Alex Brown also received a "Forward Supply Fee" of $194,000 as part of the March 1994 refunding. Alex Brown calculated the Forward Supply Fee as 4.5 basis points, or 0.00045, times certain cash flows totaling $431,335,000. The fee was then rounded down to the nearest $1,000.
In addition to the mark-up on the Escrow Securities and the Forward Supply Fee, Alex Brown received $418,316.40 (the "Repo Spread") in the March 1994 refunding as a result of a Treasury Repo transaction. (Alex Brown borrowed funds to purchase the Escrow Securities on March 14, 1994, which the firm owned until the refunding transaction closed on March 30, 1994. The Repo Spread represents the difference between the interest accrued on the Escrow Securities during the period and Alex Brown's borrowing costs during this period.)
As the [Governor's Office's] financial advisor in the March 1994 refunding, Arthurs Lestrange & Company, Inc., received a financial advisory fee of $210,000.

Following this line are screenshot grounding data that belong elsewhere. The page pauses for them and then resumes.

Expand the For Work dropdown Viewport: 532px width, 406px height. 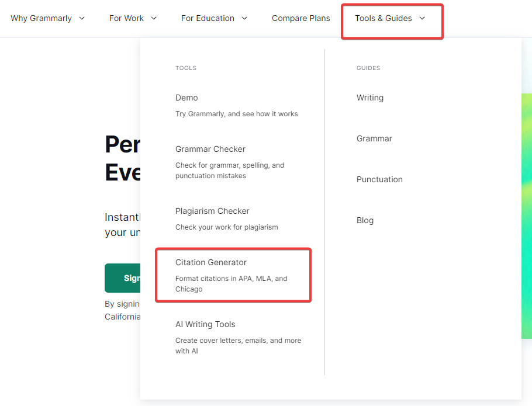[x=133, y=18]
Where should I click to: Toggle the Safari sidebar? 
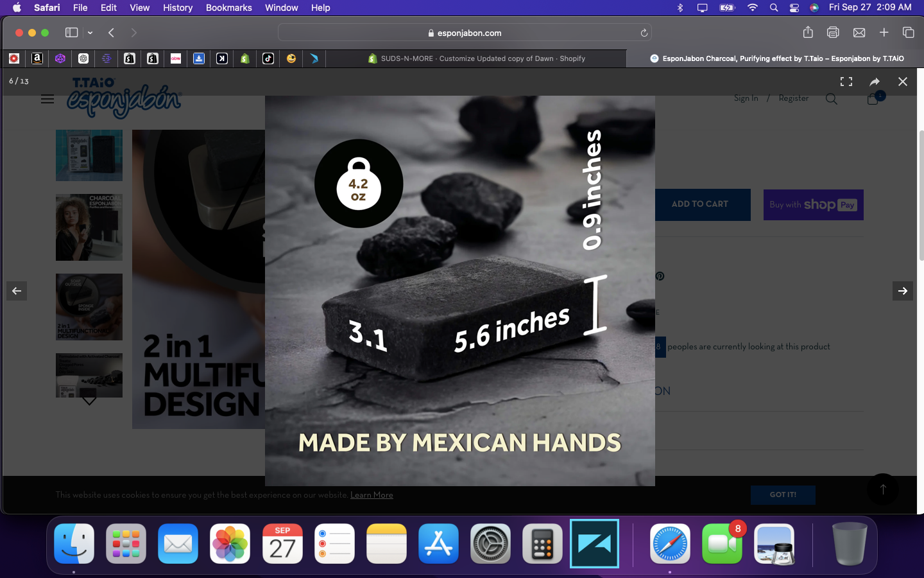pyautogui.click(x=71, y=33)
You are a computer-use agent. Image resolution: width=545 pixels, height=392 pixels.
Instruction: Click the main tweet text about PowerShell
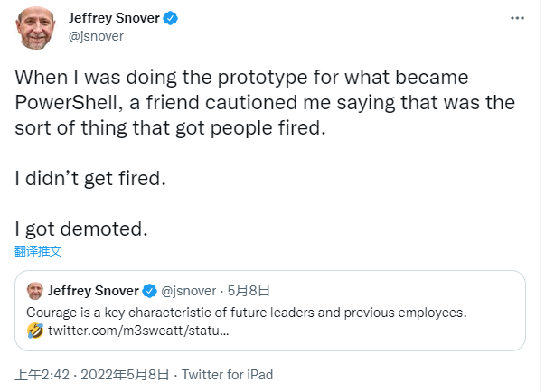[x=265, y=103]
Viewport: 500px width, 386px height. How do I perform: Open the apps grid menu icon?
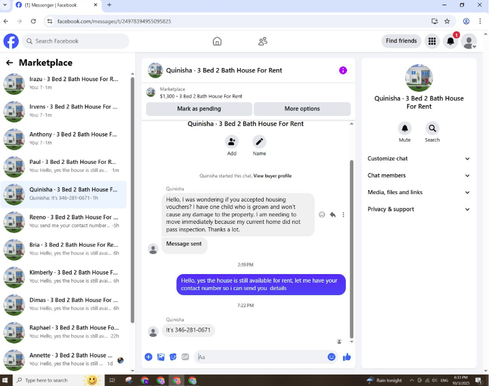[x=432, y=41]
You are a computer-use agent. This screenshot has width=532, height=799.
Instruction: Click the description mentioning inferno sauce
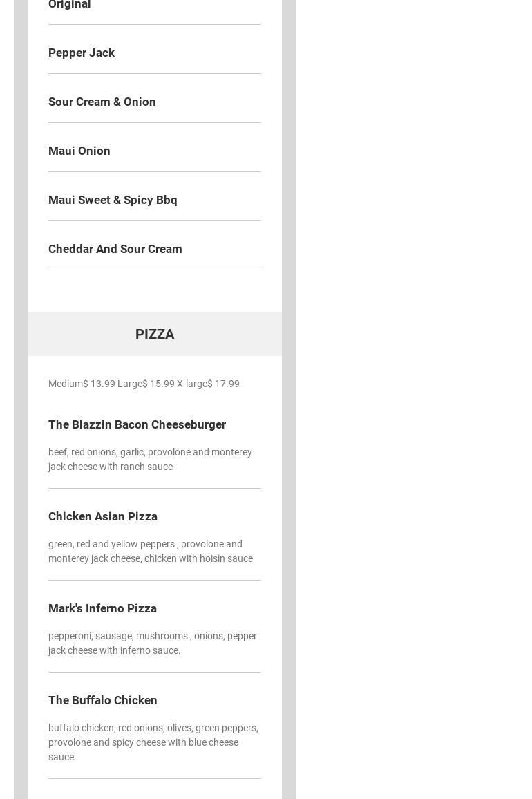click(152, 643)
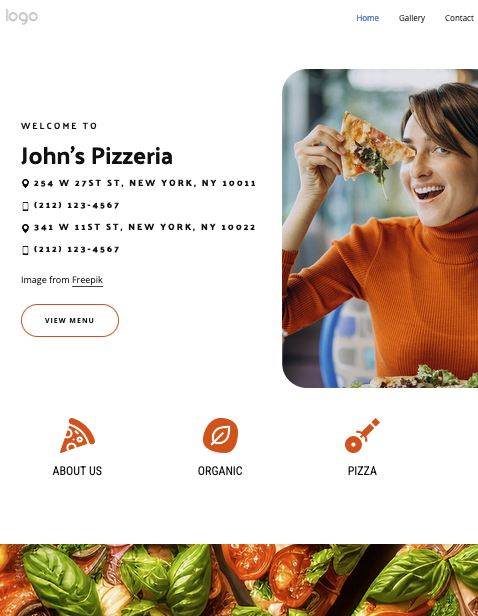Click the About Us label

(77, 471)
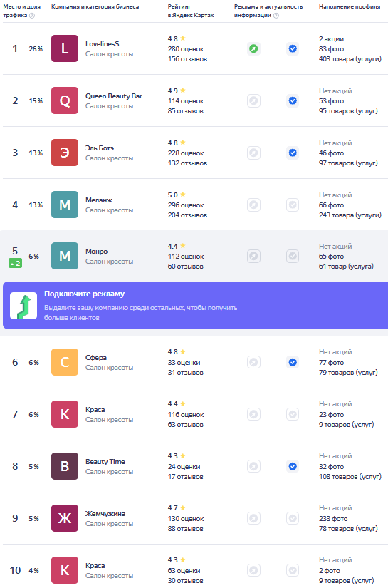The height and width of the screenshot is (588, 388).
Task: Click the help icon next to 'информации' header
Action: point(276,16)
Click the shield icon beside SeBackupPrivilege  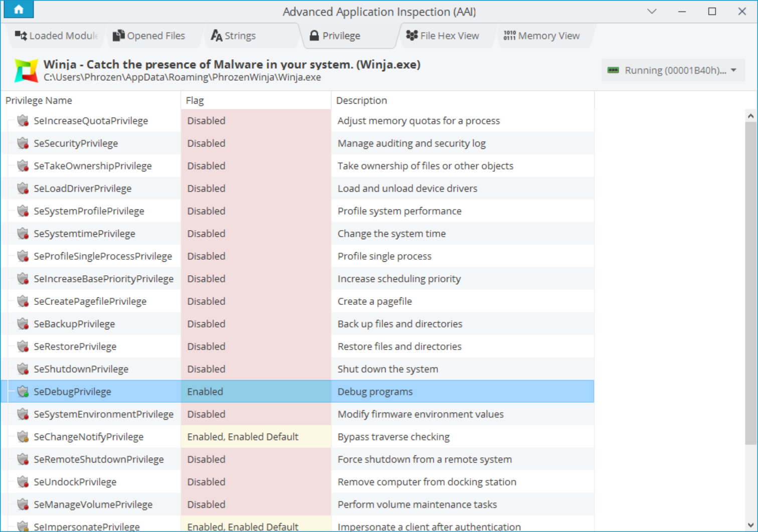point(23,324)
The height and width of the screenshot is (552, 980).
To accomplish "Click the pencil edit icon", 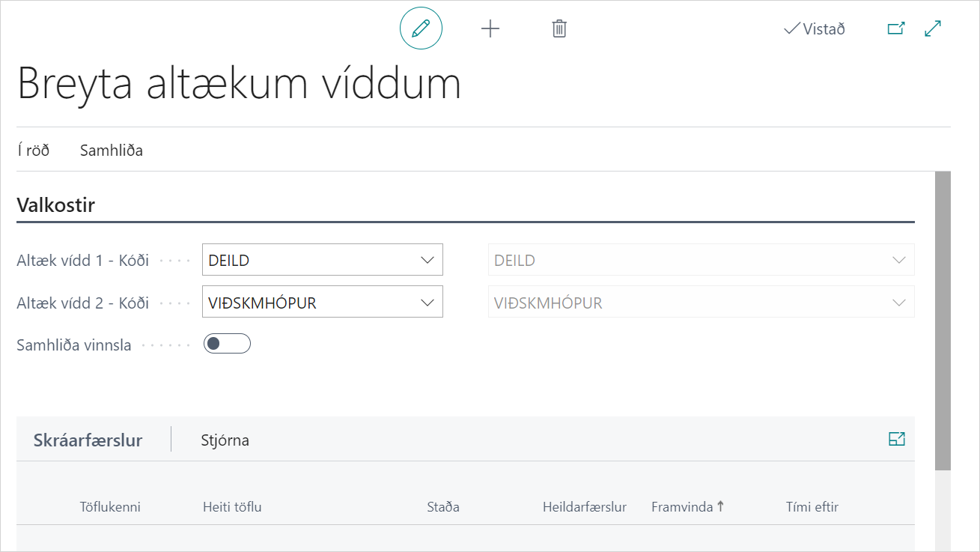I will pyautogui.click(x=421, y=28).
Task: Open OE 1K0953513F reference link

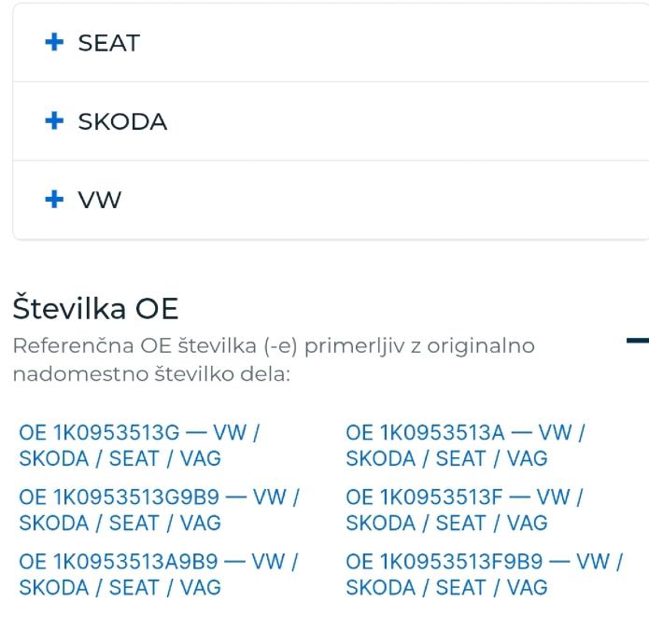Action: (464, 510)
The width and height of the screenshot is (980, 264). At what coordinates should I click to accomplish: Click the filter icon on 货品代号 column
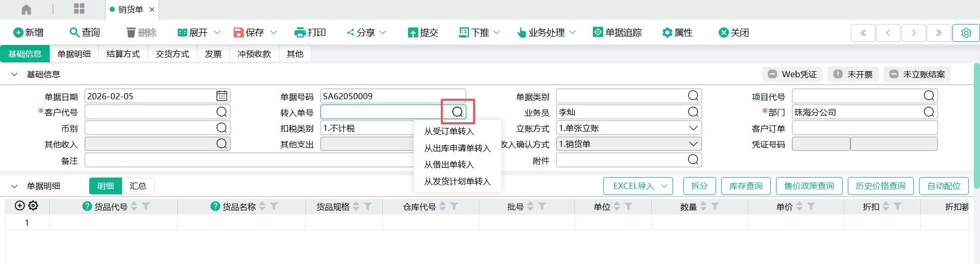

Pursuant to an agreement between the two firms, Alex Brown and Arthurs Lestrange pooled and split their fees on the transaction. Arthurs Lestrange received 60 percent, or $1,562,674.26, of the pooled fees, and Alex Brown received 40 percent, or $1,041,782.84.
(Amended Stip., ¶¶ 8-12.)
Aftermath of the March Advance Refunding
In June 1994, in preparation for the second part of the advance refunding, Arpey reviewed the forward supply contract from the March advance refunding which showed that the Commonwealth paid a fee in the March advance refunding for the forward supply contract. He called Sciortino, who was trout fishing, on his cell phone to determine if a similar arrangement had been made for the upcoming June advance refunding. (Tr. 135, 305-06, 356-59.)
Arpey asked Sciortino what Alex Brown was going to charge for the forward supply contract in the second advance refunding. Sciortino told him that there would not be a charge, because it was all-inclusive in the mark-up that was negotiated. (Tr. 307.) Sciortino believed that it would be exactly the same as the March advance refunding, a single charge of 4.5 basis points and the predetermined financial advisor service purchase contract fee. (Tr. 135, 307, 360.) Although stating that he was not aware that Alex Brown had received a fee, Sciortino did admit that he was aware that the forward supply contract was a separate fee not included in the mark-up. (Tr. 307, 360, 376-78.)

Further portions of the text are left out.